**Material**.
• • • • • • •

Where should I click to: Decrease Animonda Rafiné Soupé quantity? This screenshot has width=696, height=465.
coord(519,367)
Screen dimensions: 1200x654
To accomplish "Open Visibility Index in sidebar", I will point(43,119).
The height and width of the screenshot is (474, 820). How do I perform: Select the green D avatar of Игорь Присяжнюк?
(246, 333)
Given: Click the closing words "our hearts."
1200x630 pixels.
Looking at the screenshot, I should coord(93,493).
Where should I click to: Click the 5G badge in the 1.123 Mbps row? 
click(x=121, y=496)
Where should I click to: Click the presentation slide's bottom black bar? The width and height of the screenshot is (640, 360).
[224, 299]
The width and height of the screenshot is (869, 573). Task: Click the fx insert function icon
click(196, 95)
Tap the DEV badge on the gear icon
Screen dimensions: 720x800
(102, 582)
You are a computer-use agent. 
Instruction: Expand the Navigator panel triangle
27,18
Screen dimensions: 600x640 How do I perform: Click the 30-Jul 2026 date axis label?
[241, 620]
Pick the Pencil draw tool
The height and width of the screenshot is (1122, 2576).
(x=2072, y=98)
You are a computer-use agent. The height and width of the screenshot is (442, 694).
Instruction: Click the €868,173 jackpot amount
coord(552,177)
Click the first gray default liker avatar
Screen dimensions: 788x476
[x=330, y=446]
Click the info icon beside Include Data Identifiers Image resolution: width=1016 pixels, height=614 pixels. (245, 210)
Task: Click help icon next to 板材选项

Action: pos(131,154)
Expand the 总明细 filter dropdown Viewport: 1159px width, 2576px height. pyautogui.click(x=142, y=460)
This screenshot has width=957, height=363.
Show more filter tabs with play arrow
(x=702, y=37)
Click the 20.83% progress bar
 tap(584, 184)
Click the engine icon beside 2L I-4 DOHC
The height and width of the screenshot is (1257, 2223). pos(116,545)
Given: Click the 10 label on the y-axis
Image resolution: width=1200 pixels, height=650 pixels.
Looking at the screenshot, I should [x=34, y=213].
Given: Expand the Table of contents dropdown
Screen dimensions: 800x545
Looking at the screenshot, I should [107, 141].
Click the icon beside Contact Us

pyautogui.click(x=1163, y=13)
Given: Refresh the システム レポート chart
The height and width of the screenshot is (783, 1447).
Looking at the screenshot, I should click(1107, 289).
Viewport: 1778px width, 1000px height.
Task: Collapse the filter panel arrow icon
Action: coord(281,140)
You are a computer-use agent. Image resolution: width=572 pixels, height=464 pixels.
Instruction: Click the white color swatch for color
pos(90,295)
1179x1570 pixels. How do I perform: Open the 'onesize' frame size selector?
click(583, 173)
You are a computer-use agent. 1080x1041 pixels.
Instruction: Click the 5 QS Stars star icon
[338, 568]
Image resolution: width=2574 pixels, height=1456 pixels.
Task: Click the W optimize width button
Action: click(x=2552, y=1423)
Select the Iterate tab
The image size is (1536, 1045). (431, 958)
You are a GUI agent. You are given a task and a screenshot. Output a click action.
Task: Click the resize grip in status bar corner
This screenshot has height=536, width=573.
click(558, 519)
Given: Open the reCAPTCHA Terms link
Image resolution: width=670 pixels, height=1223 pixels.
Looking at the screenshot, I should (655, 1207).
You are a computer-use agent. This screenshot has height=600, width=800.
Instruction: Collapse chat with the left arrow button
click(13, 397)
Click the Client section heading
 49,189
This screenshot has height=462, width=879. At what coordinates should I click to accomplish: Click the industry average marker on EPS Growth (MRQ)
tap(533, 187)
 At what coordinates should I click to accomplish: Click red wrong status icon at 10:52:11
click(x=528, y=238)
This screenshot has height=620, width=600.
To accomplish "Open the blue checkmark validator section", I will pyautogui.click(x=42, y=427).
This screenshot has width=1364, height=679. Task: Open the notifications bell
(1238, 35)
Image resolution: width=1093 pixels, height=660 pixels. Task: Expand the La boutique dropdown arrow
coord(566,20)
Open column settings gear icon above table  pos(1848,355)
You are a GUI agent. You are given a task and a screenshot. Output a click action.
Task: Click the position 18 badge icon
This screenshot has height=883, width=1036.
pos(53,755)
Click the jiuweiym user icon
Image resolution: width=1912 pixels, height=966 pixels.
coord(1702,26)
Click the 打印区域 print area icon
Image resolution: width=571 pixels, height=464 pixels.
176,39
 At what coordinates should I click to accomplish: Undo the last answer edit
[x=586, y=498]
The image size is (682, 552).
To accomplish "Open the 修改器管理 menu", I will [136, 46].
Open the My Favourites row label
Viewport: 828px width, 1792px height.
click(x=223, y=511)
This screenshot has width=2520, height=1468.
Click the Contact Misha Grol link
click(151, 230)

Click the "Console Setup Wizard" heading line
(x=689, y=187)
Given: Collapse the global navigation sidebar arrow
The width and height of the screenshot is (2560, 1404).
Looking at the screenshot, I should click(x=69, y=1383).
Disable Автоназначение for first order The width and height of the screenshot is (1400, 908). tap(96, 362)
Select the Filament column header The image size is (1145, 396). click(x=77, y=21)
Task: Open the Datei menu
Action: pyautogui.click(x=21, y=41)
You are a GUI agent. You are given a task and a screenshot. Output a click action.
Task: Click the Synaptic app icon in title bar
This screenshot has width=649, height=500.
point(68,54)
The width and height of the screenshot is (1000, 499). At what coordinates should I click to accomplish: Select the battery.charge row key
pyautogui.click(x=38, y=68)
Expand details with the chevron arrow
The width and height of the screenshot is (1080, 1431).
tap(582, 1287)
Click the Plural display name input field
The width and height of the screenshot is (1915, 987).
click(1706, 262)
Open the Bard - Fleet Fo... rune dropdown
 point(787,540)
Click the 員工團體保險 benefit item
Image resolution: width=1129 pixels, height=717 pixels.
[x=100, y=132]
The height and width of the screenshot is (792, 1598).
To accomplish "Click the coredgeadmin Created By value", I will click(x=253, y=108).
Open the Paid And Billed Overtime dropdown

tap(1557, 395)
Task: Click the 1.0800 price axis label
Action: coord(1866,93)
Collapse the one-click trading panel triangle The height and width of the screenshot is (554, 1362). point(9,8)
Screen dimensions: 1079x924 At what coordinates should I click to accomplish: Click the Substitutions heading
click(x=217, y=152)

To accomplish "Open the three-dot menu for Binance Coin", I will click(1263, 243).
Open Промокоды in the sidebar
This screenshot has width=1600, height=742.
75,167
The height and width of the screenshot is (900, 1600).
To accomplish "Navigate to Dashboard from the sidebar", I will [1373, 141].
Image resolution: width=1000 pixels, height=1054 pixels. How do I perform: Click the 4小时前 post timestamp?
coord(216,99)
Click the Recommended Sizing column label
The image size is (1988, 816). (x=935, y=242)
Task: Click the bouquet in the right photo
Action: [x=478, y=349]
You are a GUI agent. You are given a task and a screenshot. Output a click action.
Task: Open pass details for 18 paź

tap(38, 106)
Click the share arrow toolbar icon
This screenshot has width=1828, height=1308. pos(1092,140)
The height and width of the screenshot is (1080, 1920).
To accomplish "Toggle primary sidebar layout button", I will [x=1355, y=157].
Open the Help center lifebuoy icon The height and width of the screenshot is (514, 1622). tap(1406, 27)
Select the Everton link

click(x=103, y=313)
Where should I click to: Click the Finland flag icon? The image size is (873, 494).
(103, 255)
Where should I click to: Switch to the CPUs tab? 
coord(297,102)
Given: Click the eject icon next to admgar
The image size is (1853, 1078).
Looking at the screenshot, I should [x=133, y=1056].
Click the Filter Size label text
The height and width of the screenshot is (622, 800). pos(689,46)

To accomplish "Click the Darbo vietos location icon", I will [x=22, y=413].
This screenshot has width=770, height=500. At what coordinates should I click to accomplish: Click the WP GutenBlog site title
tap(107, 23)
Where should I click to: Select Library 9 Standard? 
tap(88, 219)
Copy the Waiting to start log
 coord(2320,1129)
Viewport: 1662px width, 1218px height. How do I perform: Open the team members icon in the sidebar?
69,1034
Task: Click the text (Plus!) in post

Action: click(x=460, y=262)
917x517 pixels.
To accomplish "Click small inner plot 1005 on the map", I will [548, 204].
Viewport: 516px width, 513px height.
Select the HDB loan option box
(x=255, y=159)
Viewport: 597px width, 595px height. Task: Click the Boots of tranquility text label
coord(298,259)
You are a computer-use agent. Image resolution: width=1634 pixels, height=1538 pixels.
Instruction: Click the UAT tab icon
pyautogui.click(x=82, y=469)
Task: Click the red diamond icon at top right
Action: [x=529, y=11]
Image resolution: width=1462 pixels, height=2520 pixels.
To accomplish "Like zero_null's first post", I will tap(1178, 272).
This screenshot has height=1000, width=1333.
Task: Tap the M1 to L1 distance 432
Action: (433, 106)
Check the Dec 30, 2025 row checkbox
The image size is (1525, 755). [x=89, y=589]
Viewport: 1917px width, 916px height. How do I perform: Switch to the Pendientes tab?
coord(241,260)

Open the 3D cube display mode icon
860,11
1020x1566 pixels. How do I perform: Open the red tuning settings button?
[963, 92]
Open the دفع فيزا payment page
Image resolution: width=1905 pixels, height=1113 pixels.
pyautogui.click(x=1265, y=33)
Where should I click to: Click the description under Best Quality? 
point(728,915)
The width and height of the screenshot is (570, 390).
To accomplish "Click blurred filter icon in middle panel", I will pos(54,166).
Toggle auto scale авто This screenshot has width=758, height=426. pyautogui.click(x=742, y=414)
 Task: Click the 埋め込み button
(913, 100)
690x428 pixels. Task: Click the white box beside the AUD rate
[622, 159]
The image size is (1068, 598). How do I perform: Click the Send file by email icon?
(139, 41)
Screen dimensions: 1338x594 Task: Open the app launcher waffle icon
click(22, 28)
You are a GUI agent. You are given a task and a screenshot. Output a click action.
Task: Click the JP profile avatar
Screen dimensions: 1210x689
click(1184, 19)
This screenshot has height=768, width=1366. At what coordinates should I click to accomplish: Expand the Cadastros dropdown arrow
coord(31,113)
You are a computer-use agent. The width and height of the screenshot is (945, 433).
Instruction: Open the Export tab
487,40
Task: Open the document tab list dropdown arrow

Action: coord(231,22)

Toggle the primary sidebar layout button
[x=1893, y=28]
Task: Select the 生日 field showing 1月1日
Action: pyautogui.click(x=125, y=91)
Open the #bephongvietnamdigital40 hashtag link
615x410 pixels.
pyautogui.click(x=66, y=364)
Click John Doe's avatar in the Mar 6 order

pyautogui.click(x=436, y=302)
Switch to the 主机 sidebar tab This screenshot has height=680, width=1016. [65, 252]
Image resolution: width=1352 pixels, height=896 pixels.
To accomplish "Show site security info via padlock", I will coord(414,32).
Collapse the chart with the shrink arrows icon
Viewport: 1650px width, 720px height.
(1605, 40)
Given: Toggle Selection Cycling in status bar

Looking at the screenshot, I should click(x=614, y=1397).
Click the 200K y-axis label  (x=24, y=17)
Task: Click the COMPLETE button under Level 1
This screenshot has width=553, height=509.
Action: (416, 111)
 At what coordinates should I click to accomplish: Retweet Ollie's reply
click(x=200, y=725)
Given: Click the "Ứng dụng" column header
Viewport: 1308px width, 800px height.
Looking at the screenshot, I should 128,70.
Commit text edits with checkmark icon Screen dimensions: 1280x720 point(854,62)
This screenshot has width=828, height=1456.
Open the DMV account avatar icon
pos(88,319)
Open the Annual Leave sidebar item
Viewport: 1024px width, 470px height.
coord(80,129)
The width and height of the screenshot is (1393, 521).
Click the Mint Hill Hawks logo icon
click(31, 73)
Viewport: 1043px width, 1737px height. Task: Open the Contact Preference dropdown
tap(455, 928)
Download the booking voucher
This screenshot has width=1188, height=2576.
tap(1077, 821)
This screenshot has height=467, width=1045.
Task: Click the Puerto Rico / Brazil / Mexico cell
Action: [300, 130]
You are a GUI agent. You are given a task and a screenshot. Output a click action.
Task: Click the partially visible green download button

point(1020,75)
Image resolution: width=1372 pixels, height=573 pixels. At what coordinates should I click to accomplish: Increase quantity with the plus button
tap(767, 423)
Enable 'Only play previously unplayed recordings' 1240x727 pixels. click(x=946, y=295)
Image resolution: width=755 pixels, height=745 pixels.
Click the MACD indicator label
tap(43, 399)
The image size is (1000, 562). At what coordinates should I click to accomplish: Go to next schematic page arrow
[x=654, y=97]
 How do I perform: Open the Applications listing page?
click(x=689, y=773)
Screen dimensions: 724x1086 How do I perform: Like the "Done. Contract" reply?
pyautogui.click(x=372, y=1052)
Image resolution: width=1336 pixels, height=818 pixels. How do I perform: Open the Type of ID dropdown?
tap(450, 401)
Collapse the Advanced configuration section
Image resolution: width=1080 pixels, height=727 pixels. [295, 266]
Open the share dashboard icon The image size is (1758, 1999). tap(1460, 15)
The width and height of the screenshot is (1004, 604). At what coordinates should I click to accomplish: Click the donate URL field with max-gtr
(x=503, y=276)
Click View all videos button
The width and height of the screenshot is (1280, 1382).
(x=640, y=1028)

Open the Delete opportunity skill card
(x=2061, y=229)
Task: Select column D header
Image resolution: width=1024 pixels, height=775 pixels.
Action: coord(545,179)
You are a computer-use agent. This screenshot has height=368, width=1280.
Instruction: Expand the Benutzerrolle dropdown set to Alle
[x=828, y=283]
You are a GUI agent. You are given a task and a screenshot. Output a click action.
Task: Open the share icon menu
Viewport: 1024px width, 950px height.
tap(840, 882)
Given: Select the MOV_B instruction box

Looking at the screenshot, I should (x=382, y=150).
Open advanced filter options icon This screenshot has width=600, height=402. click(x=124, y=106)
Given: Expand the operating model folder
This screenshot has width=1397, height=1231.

• • • • • • •

**Request**. Copy the data from the line with "Commit text edits" up to and including the line with "Action: [300, 130]", reproducing each line verbatim.

**Problem solution**.
Commit text edits with checkmark icon Screen dimensions: 1280x720 point(854,62)
This screenshot has width=828, height=1456.
Open the DMV account avatar icon
pos(88,319)
Open the Annual Leave sidebar item
Viewport: 1024px width, 470px height.
coord(80,129)
The width and height of the screenshot is (1393, 521).
Click the Mint Hill Hawks logo icon
click(31, 73)
Viewport: 1043px width, 1737px height. Task: Open the Contact Preference dropdown
tap(455, 928)
Download the booking voucher
This screenshot has width=1188, height=2576.
tap(1077, 821)
This screenshot has height=467, width=1045.
Task: Click the Puerto Rico / Brazil / Mexico cell
Action: [300, 130]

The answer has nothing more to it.